Of course, there is a confounding factor – which we can resolve in the future by determining if a learning AI can be built divorced of large databases. But in the meantime, those observing the rise and rise of DeepMind remain cautious about celebrating the presence of a new intelligence in their midst; ask yourself: how better or worse off would DeepMind be with the addition or subtraction of some computing power?

a. Results of a tournament between different Go programs. To provide a greater challenge to AlphaGo [the Go-playing instance of DeepMind], some programs (pale upper bars) were given four handicap stones (that is, free moves at the start of every game) against all opponents. Fan Hui is a human Go player. b. Performance of AlphaGo, on a single machine, for different combinations of components. c. Scalability study in AlphaGo with search threads and GPUs, using asynchronous search (light blue) or distributed search (dark blue), for 2 s per move. Credit: doi:10.1038/nature16961

Miles Brundage, a PhD student at Arizona State University, phrased it well: “We should keep track of multiple states of the art in AI as opposed to a singular state of the art, then comparing [the performance of different configurations of DeepMind against a player], is to compare two distinct states of the art – performance given small computational power (and a small team, for that matter) and performance given massive computational power and the efforts of over a dozen of the best AI researchers in the world.” According to the paper in Nature, one Go-playing variant of DeepMind used 1,202 CPUs and 176 GPUs (graphical processing units). According to one estimate, that’s around 100,000x the computing power Deep Blue commanded.

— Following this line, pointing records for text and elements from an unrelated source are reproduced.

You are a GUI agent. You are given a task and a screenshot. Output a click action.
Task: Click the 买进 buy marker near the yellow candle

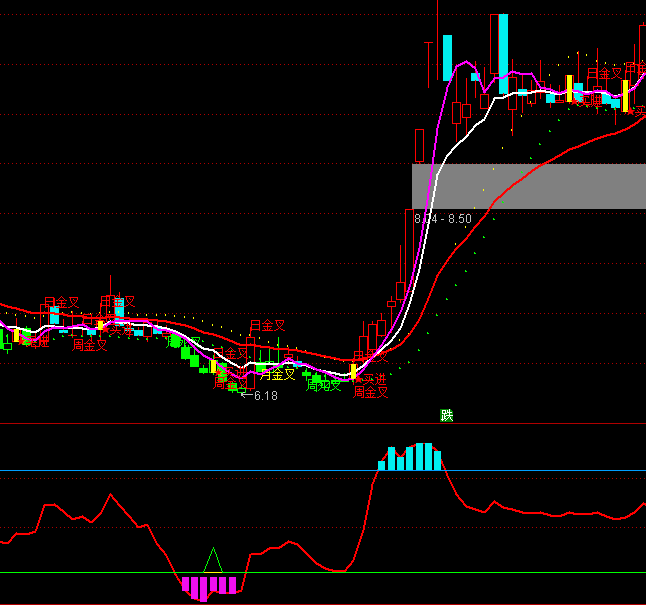pos(370,379)
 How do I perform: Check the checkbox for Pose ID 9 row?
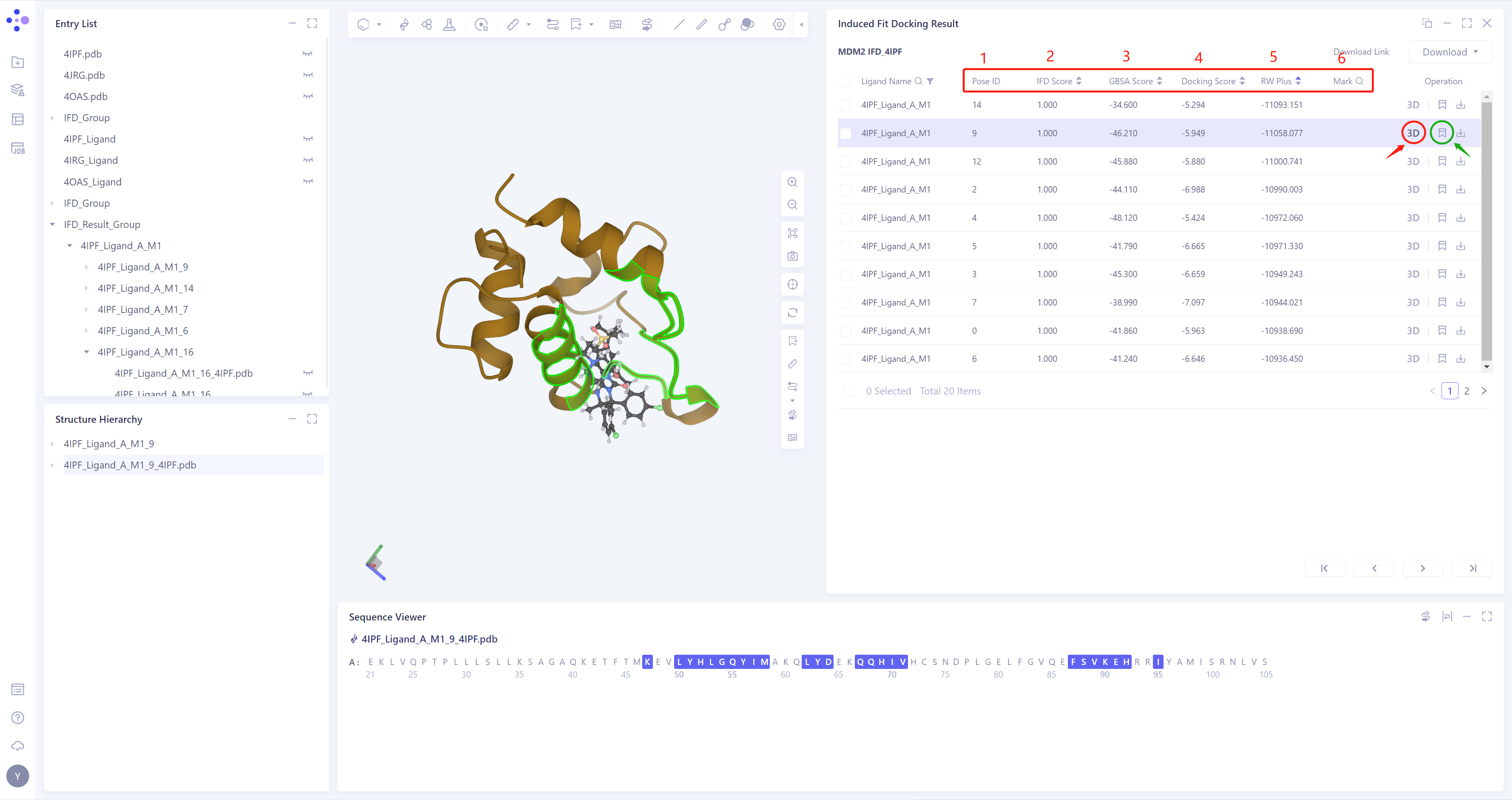(846, 133)
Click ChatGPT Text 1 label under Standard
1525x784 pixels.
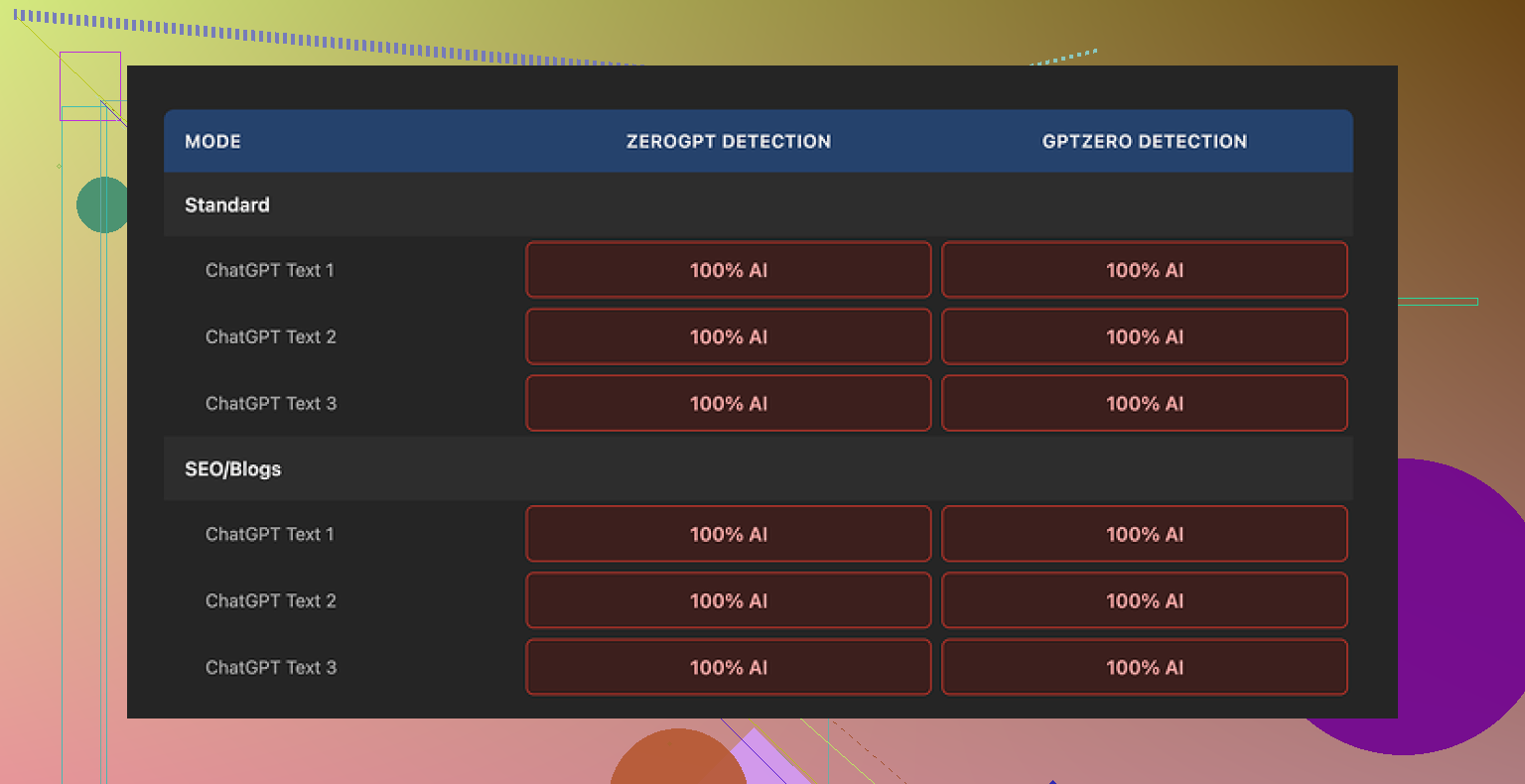[x=270, y=270]
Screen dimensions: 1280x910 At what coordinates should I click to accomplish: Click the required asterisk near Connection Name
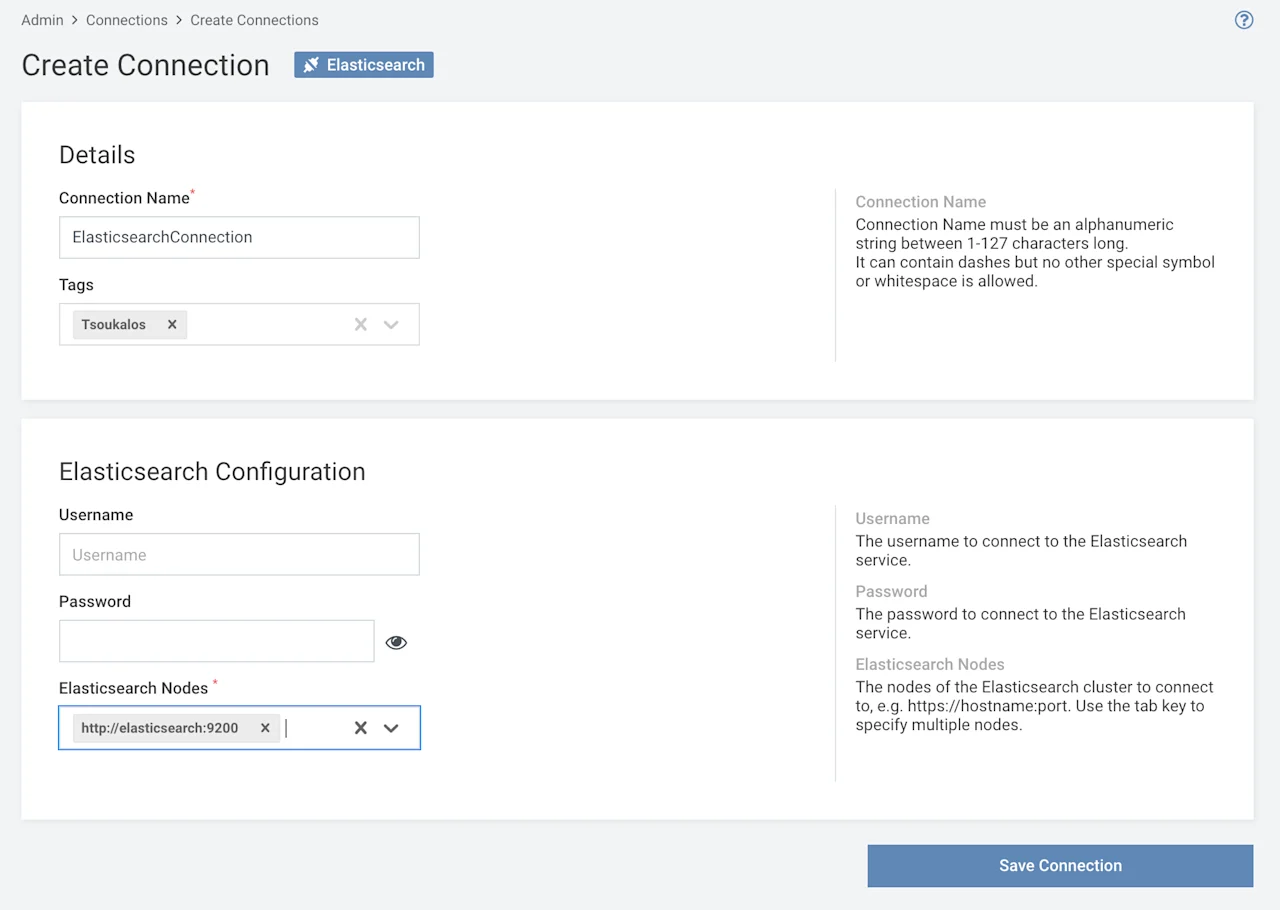coord(192,192)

So, simply in terms of the software, DeepMind presents a significant advance and stands to be the first strategising, boardgame-playing AI that has beaten a human champion at Go. Irrespective of anything else, this is an awesome development because Go is the most complex existing game that doesn’t include hidden or random information in its gameplay and at which humans are were still the best players. However, before the techno-optimists can rally, DeepMind still has a long way to go to be comparable to humans to deliver the same output – work-hour for work-hour, watt for watt.